We buy more and more online. Back in 2007, total online sales were not very high. And on top of that, customers today expect a high user experience, online care if you will, so they can handle and get answers to questions online themselves. Chat or other support features.
All these new functionality requirements place even greater demands on a website's performance. A poor website will result in visitors abandoning it, which will lead to a loss of converting, with the possibility of sales and increased revenues. It is therefore clear that optimising a website's functionality for today's user experience will meet customer expectations, which is crucial for any business' success online.
Before the iPhone, optimising a website for mobile was a low priority, but today it's paramount.
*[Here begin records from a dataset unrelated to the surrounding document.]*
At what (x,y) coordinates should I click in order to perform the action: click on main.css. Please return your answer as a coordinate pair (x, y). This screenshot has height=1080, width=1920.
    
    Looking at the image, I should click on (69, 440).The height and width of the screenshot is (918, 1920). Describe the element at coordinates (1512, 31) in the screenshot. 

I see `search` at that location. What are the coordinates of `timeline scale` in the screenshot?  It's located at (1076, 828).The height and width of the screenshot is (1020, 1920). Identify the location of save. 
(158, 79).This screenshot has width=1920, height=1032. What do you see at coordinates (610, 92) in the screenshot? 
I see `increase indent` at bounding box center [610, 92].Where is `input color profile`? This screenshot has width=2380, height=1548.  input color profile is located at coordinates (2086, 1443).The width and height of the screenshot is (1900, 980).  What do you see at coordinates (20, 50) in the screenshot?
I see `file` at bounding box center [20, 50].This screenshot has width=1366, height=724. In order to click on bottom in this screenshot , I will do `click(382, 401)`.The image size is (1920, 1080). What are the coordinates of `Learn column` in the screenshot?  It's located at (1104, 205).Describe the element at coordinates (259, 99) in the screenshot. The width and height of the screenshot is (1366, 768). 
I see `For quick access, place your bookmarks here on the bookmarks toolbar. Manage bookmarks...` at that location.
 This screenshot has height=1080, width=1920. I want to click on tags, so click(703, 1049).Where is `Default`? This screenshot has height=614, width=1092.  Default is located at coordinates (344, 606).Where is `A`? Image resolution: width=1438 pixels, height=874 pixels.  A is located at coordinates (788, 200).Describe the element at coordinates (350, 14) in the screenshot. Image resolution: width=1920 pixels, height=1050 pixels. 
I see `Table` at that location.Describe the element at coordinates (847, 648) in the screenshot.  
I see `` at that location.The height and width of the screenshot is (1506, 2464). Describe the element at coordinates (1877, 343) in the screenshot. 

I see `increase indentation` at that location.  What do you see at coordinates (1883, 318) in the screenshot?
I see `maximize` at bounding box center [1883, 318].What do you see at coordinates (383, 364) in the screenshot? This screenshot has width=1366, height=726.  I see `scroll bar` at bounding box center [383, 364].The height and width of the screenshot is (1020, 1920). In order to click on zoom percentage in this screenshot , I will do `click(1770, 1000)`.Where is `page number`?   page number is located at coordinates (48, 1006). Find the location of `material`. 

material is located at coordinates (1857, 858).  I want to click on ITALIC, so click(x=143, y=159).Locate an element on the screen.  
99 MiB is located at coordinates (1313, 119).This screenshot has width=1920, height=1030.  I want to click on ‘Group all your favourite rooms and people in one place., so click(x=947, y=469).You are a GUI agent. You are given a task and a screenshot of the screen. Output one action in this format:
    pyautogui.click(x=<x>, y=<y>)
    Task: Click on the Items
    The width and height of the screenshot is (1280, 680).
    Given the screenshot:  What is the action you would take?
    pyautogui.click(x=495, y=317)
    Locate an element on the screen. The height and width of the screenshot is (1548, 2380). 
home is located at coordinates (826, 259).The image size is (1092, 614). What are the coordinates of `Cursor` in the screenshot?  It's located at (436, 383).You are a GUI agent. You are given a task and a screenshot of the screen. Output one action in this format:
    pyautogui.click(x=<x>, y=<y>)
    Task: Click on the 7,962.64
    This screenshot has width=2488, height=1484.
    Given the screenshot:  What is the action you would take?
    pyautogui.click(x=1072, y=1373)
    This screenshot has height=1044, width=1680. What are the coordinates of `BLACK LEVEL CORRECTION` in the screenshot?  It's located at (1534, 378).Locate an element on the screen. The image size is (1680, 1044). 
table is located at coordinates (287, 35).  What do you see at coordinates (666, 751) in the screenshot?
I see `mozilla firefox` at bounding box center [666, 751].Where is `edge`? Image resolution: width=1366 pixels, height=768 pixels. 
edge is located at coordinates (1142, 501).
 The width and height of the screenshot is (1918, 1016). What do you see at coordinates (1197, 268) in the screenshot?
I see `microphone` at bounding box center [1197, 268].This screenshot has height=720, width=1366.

About 50% of the adult population owns a smartphone (I think that's even a low number) and they actively use it to find solutions to their problems. According to media, about 29 % of the total search query is done on mobile devices. Plus a recent Google study found that 75% of mobile searches triggered a follow-up action from the user, such as a phone call, shop visit or purchase.
It should be a given nowadays that the website is mobile friendly and adapts to the size and device type of the user. Mobile, tablet, etc. Fully functional on all types of devices.
Traditionally, companies have provided the same online experience regardless of the person viewing it.
But in recent years we have seen the emergence of a new trend on certain platforms. Website personalization. This means that the website adapts the content on the screen according to the audience that is watching. An example could be a web shop that uses personalisation by displaying the products that people have shown interest in. The shop then personalises the content by showing recommendations based on interests.
Netflix is also a classic example of personalisation that works brilliantly. Companies provide the opportunity to instantly stream movies and TV shows. Netflix personalizes the user interface by showing recommendations based on their past viewing patterns. This stimulates increased consumption and loyalty. Back in 2007, an option personalization was only fantasy, as at that time it was not yet possible (For the sake of good order, it should just be mentioned that Netflix first possible in Denmark in 2012). Another example is Spotify which also personalizes according to what music you like.
Our own experience of the first years
We have found some from the archives and it is dated 07.11.2007. It was some of the first webdesign we messed with. The layout is simple and classic. It's limited what notes we have from that time, other than we can tell that it did what it was supposed to at the time. The layout is nice and clear and shows a typical website from that time. We also searched for one of the first web shops we made to show this one. It was also back from 2007. The webshop was managed in a Dandomain shop system, where we then made the layout. Unfortunately we could not find any illustrations of this.